### Exercise goal
Copy out the lines beginning at the one with "You are a computer-use" and ending at the last line of the data, both included; pictures stay out.
Exercise material Start Marker
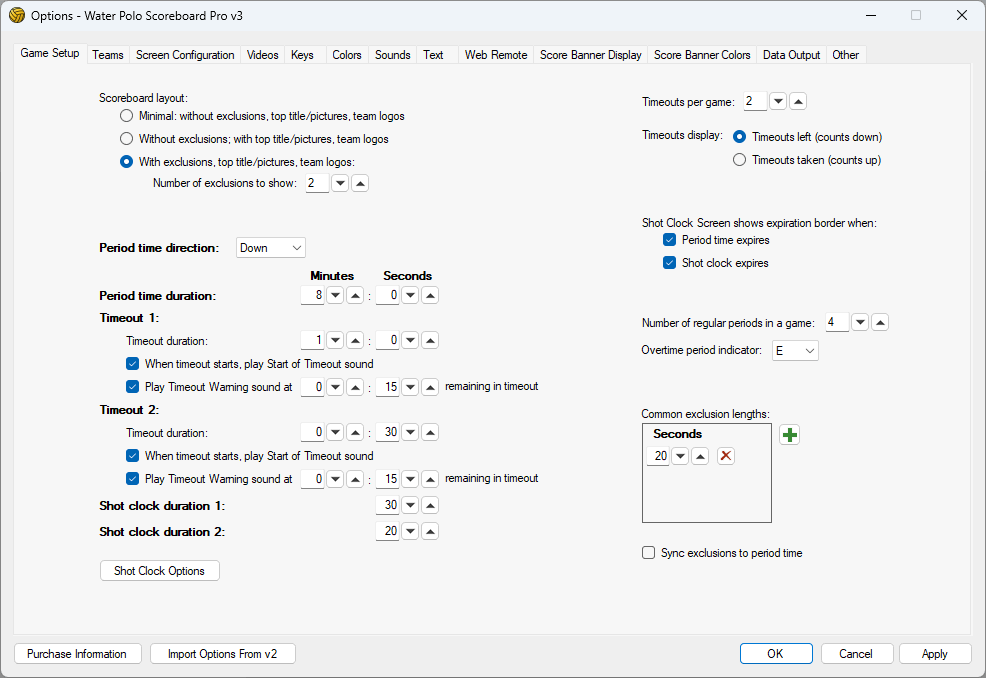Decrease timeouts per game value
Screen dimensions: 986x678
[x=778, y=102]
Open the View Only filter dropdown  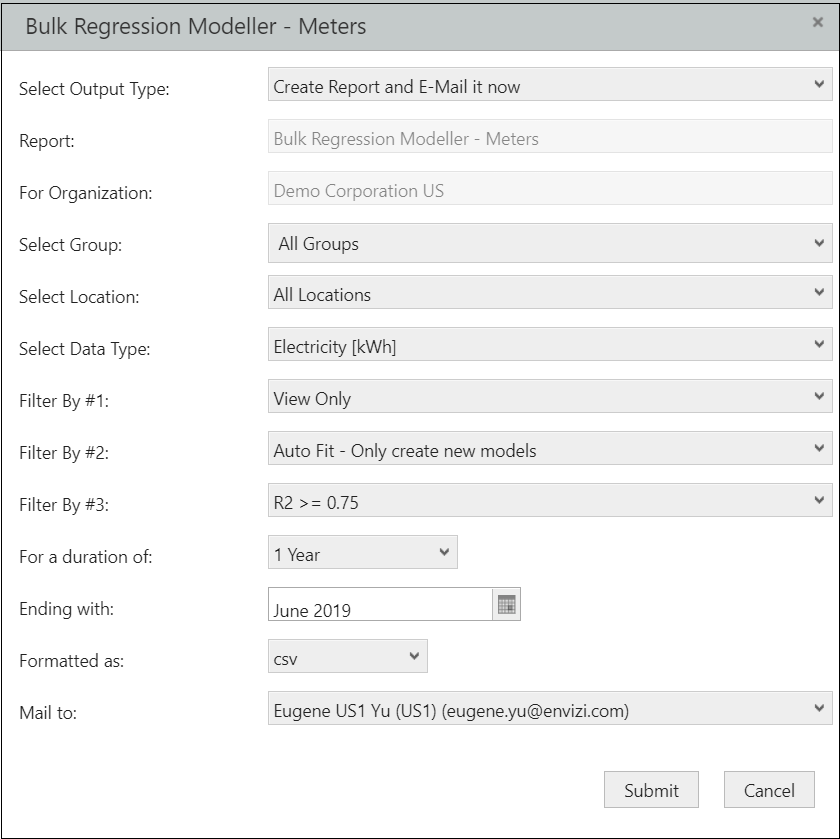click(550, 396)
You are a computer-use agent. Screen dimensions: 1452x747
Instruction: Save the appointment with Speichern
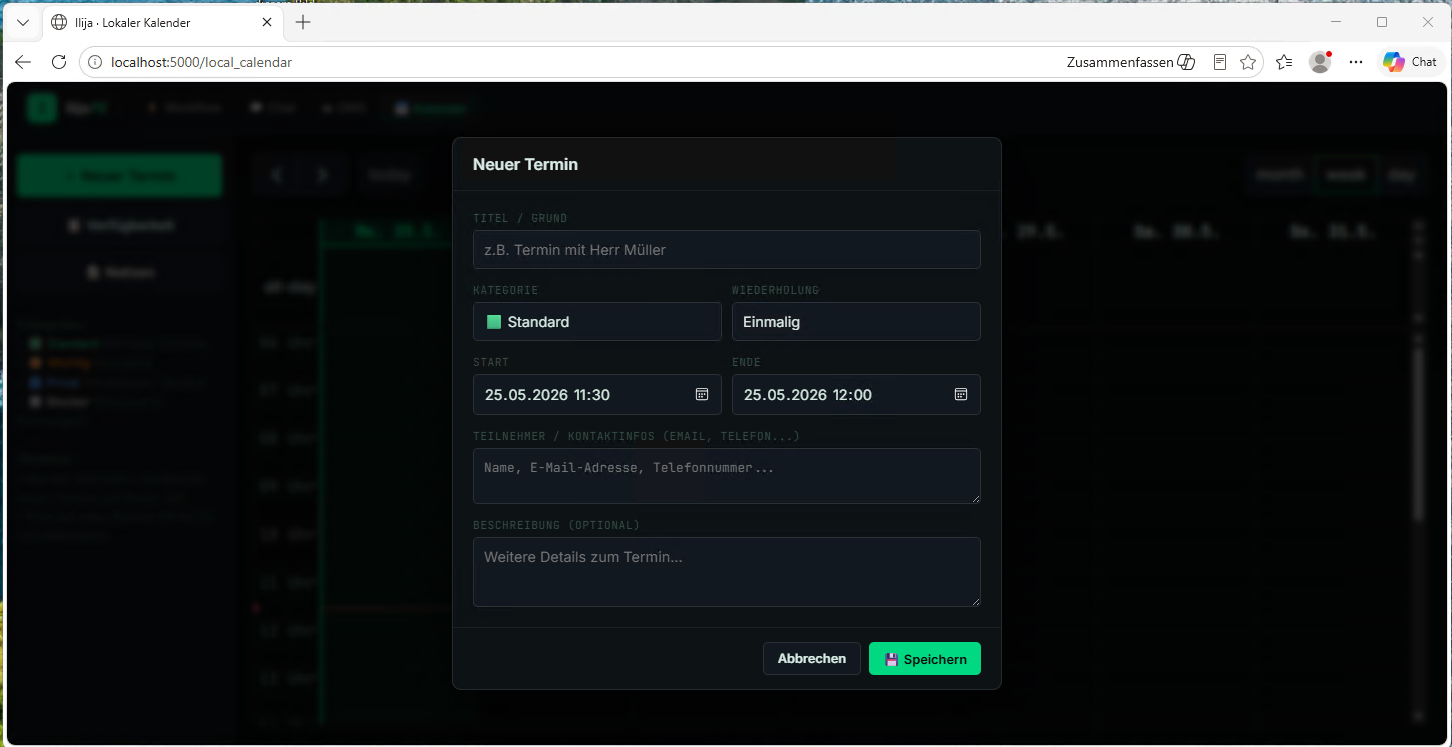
Exercise material End Marker
### Reply
You are a computer-use agent. Screen dimensions: 1452x747
Instruction: Save the appointment with Speichern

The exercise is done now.